TASK INSTRUCTIONS: Transcribe word for word the lines below from the line with "Fahrzeugrückführung (35, 84)" through the line with "Ihre E-Mail Adresse (25, 2209)", ends included.

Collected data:
☆ ☆ ☆ ☆

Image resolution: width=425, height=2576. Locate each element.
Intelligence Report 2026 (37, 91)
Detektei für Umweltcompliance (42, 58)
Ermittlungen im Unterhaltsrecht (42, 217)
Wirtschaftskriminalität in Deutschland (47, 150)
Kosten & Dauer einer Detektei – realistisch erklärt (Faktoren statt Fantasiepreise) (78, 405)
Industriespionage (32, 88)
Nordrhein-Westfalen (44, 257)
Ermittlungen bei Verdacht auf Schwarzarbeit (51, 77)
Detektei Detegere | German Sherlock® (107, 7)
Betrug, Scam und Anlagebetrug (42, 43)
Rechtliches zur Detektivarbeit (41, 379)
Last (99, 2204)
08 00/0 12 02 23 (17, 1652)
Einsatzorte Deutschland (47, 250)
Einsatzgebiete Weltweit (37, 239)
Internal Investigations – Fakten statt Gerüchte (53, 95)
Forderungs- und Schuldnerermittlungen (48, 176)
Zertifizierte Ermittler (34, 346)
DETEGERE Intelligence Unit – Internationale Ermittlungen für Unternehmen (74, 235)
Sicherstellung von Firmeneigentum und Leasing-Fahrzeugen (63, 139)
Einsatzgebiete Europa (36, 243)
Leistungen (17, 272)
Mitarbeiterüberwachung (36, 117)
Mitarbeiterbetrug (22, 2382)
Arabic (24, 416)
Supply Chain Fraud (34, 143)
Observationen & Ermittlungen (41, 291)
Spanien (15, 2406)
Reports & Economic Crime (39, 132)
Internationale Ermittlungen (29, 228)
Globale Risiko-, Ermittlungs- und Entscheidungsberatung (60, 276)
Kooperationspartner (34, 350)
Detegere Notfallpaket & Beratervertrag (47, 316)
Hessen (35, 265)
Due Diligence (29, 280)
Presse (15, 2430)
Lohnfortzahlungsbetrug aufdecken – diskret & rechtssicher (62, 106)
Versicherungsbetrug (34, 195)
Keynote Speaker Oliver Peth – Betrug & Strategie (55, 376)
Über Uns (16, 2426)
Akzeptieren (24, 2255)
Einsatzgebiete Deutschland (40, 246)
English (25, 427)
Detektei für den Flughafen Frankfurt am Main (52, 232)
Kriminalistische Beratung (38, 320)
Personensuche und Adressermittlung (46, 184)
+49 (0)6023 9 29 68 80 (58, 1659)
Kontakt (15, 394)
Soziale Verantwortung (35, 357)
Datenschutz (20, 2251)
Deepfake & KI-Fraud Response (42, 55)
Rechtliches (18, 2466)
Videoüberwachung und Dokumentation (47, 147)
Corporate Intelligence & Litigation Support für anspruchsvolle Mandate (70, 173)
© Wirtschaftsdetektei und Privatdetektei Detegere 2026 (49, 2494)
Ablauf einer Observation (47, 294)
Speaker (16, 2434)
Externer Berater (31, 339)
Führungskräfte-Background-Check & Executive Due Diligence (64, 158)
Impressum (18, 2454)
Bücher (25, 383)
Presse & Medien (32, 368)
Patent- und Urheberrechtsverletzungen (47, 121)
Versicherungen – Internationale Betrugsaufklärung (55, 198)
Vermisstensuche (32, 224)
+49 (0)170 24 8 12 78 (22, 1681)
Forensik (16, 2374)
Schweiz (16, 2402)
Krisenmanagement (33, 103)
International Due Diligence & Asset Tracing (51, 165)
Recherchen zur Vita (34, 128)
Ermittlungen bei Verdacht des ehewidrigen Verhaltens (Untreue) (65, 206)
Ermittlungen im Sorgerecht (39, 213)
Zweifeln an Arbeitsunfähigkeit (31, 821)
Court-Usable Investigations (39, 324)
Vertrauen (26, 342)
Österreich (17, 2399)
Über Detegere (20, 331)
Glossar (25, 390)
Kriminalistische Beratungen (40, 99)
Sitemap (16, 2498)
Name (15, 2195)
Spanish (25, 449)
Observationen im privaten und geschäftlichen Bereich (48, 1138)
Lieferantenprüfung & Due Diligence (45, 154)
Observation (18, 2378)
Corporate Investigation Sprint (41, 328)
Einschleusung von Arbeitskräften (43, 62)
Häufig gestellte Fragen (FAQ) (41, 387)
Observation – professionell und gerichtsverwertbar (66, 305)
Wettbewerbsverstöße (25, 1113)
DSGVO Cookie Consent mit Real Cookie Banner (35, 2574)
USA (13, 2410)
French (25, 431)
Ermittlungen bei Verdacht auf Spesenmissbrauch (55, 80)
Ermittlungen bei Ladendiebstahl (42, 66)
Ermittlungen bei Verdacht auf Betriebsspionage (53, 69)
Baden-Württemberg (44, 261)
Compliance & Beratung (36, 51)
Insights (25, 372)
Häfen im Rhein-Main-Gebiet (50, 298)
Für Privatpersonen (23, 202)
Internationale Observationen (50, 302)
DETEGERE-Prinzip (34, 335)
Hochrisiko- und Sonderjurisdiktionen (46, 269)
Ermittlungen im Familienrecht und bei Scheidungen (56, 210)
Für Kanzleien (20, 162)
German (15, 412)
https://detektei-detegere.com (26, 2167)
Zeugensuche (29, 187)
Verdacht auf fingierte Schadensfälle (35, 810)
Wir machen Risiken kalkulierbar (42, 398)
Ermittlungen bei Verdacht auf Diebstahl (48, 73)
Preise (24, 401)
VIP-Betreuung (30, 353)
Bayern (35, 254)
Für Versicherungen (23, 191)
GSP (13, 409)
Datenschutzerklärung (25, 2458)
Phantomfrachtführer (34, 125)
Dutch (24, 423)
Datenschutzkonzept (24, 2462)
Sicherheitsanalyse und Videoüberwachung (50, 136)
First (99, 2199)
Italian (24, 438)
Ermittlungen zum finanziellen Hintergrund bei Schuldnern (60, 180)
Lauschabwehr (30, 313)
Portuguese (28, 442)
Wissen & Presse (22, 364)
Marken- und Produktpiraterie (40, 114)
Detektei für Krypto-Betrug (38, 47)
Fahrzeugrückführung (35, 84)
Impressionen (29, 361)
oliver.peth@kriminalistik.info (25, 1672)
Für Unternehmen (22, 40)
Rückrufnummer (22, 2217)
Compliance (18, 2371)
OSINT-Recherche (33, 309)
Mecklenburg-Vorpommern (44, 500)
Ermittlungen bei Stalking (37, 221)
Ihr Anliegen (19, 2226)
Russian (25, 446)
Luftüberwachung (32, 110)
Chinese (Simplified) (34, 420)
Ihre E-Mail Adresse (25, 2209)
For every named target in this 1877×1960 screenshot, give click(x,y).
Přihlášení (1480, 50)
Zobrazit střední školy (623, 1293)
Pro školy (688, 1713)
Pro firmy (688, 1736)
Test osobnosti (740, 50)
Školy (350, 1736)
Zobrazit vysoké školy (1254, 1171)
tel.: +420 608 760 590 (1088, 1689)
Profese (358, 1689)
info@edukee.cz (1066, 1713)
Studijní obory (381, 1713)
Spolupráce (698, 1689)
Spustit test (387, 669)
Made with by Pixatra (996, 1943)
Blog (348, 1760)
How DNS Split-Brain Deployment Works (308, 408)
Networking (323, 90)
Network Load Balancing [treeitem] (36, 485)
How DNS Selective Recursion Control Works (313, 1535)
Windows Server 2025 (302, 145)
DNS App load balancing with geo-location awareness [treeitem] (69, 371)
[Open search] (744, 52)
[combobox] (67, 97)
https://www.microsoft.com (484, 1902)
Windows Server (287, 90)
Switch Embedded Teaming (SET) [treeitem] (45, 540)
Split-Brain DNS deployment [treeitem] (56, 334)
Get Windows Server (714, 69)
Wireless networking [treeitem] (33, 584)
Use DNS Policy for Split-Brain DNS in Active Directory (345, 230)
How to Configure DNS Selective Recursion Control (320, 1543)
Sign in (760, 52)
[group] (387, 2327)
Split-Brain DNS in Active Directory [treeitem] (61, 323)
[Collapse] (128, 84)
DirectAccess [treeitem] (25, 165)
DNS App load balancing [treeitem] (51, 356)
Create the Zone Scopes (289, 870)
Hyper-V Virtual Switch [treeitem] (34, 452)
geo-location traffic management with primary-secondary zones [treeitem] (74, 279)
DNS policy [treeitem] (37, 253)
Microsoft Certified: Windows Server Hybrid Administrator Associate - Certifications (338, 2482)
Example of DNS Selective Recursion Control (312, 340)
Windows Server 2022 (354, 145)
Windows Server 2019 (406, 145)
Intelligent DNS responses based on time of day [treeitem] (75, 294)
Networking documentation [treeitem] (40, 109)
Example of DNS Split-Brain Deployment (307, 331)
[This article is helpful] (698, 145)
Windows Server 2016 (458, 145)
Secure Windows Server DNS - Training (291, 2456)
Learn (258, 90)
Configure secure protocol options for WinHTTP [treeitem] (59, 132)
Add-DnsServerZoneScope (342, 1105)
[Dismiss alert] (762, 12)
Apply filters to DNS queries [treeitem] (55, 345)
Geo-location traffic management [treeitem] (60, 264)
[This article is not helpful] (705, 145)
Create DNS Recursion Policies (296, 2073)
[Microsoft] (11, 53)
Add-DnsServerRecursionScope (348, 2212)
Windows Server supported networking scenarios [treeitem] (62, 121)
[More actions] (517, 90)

☆ ☆ ☆ ☆

FINAL ANSWER:
Fahrzeugrückführung (35, 84)
Impressionen (29, 361)
oliver.peth@kriminalistik.info (25, 1672)
Für Unternehmen (22, 40)
Rückrufnummer (22, 2217)
Compliance (18, 2371)
OSINT-Recherche (33, 309)
Mecklenburg-Vorpommern (44, 500)
Ermittlungen bei Stalking (37, 221)
Ihr Anliegen (19, 2226)
Russian (25, 446)
Luftüberwachung (32, 110)
Chinese (Simplified) (34, 420)
Ihre E-Mail Adresse (25, 2209)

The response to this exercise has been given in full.